OBEDIÊNCIA
E RESIGNAÇÃO |
8. A Doutrina de Jesus ensina sempre a obediência e resignação, duas virtudes companheiras da doçura, muito ativas, embora os homens as confundam erroneamente com a negação do sentimento e da vontade. A obediência é o consentimento da razão; a resignação é o consentimento do coração. Ambas são forças ativas, porque levam o fardo das provas que a revolta insensata deixa cair. O poltrão não pode ser resignado, assim como o orgulhoso e egoísta não podem ser obedientes.
Jesus foi a encarnação dessas virtudes desprezadas pela antiguidade materialona. Chegou no momento em que a sociedade romana perecia nas fraquezas da corrupção, e veio fazer brilhar, no seio da Humanidade abatida, os triunfos do sacrifício e da renúncia à sensualidade.
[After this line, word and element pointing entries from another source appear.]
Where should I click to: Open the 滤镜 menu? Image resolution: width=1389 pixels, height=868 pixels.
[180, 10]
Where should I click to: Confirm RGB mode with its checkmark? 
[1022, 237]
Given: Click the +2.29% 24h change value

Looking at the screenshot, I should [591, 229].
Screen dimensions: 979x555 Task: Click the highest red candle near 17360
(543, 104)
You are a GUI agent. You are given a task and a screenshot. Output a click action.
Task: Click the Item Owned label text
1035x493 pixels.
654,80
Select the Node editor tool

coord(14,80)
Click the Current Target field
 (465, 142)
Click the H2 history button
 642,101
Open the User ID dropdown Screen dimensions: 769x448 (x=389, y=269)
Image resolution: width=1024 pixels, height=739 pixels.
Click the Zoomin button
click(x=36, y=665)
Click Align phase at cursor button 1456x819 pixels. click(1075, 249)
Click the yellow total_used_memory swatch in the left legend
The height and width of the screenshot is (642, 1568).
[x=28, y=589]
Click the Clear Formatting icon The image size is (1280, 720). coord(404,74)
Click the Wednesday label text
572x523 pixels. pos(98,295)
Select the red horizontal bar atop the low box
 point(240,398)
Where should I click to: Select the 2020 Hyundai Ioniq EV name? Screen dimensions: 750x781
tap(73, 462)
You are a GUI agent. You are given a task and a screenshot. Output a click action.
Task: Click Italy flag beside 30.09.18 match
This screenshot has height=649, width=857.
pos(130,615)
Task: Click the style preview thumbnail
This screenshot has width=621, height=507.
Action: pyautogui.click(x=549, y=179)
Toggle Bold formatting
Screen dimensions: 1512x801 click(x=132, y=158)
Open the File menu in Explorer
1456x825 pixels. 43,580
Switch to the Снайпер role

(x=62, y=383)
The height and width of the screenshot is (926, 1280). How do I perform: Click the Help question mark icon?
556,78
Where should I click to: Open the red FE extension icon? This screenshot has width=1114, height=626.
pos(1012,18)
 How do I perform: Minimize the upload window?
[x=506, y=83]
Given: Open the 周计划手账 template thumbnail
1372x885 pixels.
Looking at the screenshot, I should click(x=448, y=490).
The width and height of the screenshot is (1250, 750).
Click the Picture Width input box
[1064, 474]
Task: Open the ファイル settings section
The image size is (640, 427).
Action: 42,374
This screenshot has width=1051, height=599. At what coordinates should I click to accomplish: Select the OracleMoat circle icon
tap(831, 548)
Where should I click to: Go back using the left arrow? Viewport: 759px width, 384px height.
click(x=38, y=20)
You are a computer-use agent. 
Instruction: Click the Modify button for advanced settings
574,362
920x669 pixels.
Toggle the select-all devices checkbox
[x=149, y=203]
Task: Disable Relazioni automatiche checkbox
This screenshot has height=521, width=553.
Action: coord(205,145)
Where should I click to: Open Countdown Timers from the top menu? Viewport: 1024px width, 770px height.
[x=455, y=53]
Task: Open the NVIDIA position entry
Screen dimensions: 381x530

Cada época é assim marcada pelo cunho da virtude ou do vício
que a devem salvar ou perder. A virtude da vossa geração
é a atividade intelectual, seu vício é a indiferença
moral. Digo somente atividade, porque o gênio se eleva de súbito
e descobre de relance os horizontes que a multidão só verá
depois dele, enquanto a atividade é a reunião dos esforços
de todos, para atingir um alvo menos brilhante, mas que prova a elevação
intelectual de uma época.
Submetei-vos ao impulso que vimos dar aos vossos Espíritos. Obedecei à grande lei do progresso, que é a palavra da vossa geração Infeliz do Espírito preguiçoso, daquele que fecha o seu entendimento! Infeliz, porque nós, que somos os guias da Humanidade em marcha, o chicotearemos, e forçaremos a sua vontade rebelde, com o duplo esforço do freio e da espora. Toda resistência orgulhosa deverá ceder, cedo ou tarde. Mas bem-aventurados os que são mansos, porque darão ouvidos dóceis aos ensinamentos.
A CÓLERA - UM
ESPIRITO PROTETOR Bordeaux, 1863
9. O orgulho vos leva a vos julgardes mais do que sois, a não aceitar
uma comparação que vos possa rebaixar, e a vos considerardes,
ao contrário, de tal maneira acima de vossos irmãos, seja na finura
de espírito, seja no tocante à posição social, seja
ainda em relação às vantagens pessoais, que o menor paralelo
vos irrita e vos fere. E o que acontece, então? Entregai-vos à
cólera.
Procurai a origem desses acessos de demência passageira, que vos assemelham
aos brutos, fazendo-vos perder o sangue-frio e a razão; procurai-a, e
encontrareis quase sempre por base o orgulho ferido. Não é acaso
o orgulho ferido por uma contradita, que vos faz repelir as observações
justas e rejeitar, encolerizados, os mais sábios conselhos? Até
mesmo a impaciência, causada pelas contrariedades, em geral pueris, decorre
da importância atribuída à personalidade, perante a qual
julgais que todos devem curvar-se.
No seu frenesi, o homem colérico se volta contra tudo, à própria
natureza bruta, aos objetos inanimados, que espedaça, por não
lhe obedecerem. Ah! se nesses momentos ele pudesse ver-se a sangue-frio, teria
horror de si mesmo ou se reconheceria ridículo! Que julgue por isso a
impressão que deve causar aos outros. Ao menos pelo respeito a si mesmo,
deveria esforçar-se, pois, para vencer essa tendência que o torna
digno de piedade.
Se pudesse pensar que a cólera nada resolve, que
lhe altera a saúde, compromete a sua própria vida, veria que é
ele mesmo a sua primeira vítima. Mas ainda há outra consideração
que o deveria deter: o pensamento de que torna infelizes todos os que o cercam.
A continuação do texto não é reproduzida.